Вот, например, большой кирпичный дом-замок с зубчатыми коронами башен и с чешуйчатыми куполами. На куполах заржавелые ажурные флюгере безмолвно показывают в прошлое. Теперь тут черная вывеска ОБЛОНО. Но его как-то не воспринимаешь всерьез в этом дворце. ОНО должно быть где-то не тут. А тут просто кирпичный замок, решетки-копья, триумфальная махина кирпичных ворот, запертая створами с такими же копьями, кирпичные стены на гранитном основании — и что это за кирпич, нисколько не постарел, не разрушается, лишь в одном месте, где сорвана железная кровля, бежит по стене вода и торчат какие-то сухие прутики-былинки. Кто здесь жил? Богатейший ли торговец из крещеных татар, владетелей многих магазинов, лабазов, мельниц, хлебных ссыпок, или именитый князь, вся гордость которого в его родословной, восходящей к первой русской династии, а настоящее пошло, подло и скучно, или просто «человек со средствами», наследник, который весело проживал состояние, скопленное отцами, — здесь вечерами пела музыка, палило шампанское, изящные дамы выходили из сверкающих лаком ландо, опираясь на руку полусветского хлыща, плыли, повиливая турнюром, к роскошному крыльцу, где им, кланяясь, отворял ласковый швейцар в достойных бакенбардах…

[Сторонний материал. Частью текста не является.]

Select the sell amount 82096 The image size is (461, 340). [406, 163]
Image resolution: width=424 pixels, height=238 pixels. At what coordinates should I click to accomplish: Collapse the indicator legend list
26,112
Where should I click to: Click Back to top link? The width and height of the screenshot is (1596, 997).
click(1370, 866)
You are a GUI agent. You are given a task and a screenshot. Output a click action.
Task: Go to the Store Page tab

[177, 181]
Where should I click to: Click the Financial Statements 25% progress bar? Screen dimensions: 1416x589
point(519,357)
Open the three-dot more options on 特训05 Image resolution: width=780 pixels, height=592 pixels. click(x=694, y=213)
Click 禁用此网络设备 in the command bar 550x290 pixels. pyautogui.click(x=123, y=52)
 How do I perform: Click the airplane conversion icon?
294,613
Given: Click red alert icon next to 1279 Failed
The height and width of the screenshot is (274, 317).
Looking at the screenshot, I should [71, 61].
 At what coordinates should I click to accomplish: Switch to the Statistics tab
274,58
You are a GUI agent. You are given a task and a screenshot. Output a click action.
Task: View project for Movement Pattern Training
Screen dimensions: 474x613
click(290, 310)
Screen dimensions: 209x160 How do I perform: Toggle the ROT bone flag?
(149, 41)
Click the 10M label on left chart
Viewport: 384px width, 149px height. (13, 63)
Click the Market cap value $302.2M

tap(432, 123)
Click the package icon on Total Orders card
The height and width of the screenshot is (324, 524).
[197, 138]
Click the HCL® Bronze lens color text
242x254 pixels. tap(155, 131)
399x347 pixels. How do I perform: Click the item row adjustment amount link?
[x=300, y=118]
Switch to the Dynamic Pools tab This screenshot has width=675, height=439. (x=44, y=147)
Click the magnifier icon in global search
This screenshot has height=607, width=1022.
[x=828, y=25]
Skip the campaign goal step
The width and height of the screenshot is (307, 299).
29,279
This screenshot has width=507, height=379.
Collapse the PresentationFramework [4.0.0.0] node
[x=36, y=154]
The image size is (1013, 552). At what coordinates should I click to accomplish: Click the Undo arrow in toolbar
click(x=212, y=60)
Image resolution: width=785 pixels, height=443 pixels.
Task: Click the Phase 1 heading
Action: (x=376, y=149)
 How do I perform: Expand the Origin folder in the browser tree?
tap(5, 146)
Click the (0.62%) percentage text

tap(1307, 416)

В доме с множеством окон, глядящих в небо как-то пасмурно-изумленно, жил ростовщик. Конечно, это был одинокий высохший старичок, и при нем раздвоенная от харчей экономка-домоправительница. Он в жилете, в пиджачке со старинными ажурными пуговицами, и в каждой пуговице капелькой крови темно-красный рубин. Руки у старика цепкие и промытые — созданы, чтобы считать золото, серебро, бумажки. На входящего глядит испытующе поверх очков, из-за дубовой крепкой конторки, и в верхнем ящике лежит большой заряженный смит-вессон с желтой или перламутровой ручкой. Глядя по посетителю, старик предлагает или кресло, или тонкий венский стул. И всегда непроницаемо лицо старика, когда он подает просителю гербовую бумагу и тот бережно, каллиграфически, придерживая ее кончиками пальцев, выводит: «Сего 20 февраля… повинен я заплатить…»

— Ты где? — спрашивает Лида. Я вздрагиваю, просыпаюсь, смотрю на нее виновато, у нее румяное сердитое личико, и это, конечно, не от холода.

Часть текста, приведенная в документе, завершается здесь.